As Brian Kernighan and P.J. Plauger once said, *Doing arithmetics with floating-point numbers is like moving piles of sand. Each time you do it, you lose a little sand and pick up a little dirt.

Learn more about this in David Goldberg's 1991 ACM paper What Every Computer Scientist Should Know About Floating-Point Arithmetic.

Answer 2

Let's change your program very slightly. Let's make it

if ((float)a/b > 0.6666666666666)

And suppose you enter a=2 and b=3. In this case, it's pretty easy to imagine that a/b might come out as 0.6666666666667, which is greater (very slightly greater) than 0.6666666666666, so the program might print "congratulations".

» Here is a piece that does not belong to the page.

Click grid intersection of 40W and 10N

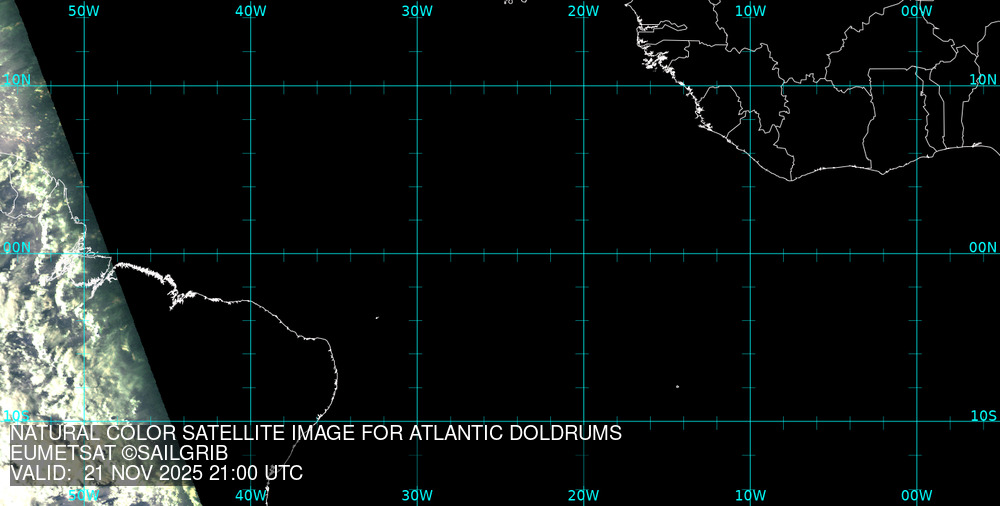(x=250, y=86)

Now, in your original program, you imagined this couldn't be a problem. 0.6 is a nice, even number, and 6/10 is exactly equal to 0.6, so there shouldn't be any problem, right?

Wrong!

0.6 is a "nice, even number" in decimal, base 10. But your computer uses binary, base 2.

As everyone knows, 1/3 in decimal is an infinitely-repeating fraction, 0.33333333333333... . What's not so well known is that in binary, 1/10 is an infinitely-repeating fraction, 0.00011001100110011011... . So 6/10 is 0.10011001100110011011, and it's infinitely repeating, also.

Because 1/10 is an infinitely-repeating fraction in binary, it turns out that almost any "nice, even" decimal fraction we can write -- like 1.23 or 4.56 or 7.8910 -- is not an exact fraction in binary. So we get these "roundoff errors" in our programs all the time! At one level, the solution is pretty easy: just adjust your thinking, and imagine that all fractions are the "uneven" ones, like 1/3 = 0.33333333333333.

Footnote: In binary, the only "exact" fractions are the ones that involve, not too surprisingly, powers of 1/2. So 1/2 in binary is exactly 0.1, and 1/4 is 0.01, and 21/32 is 0.10101.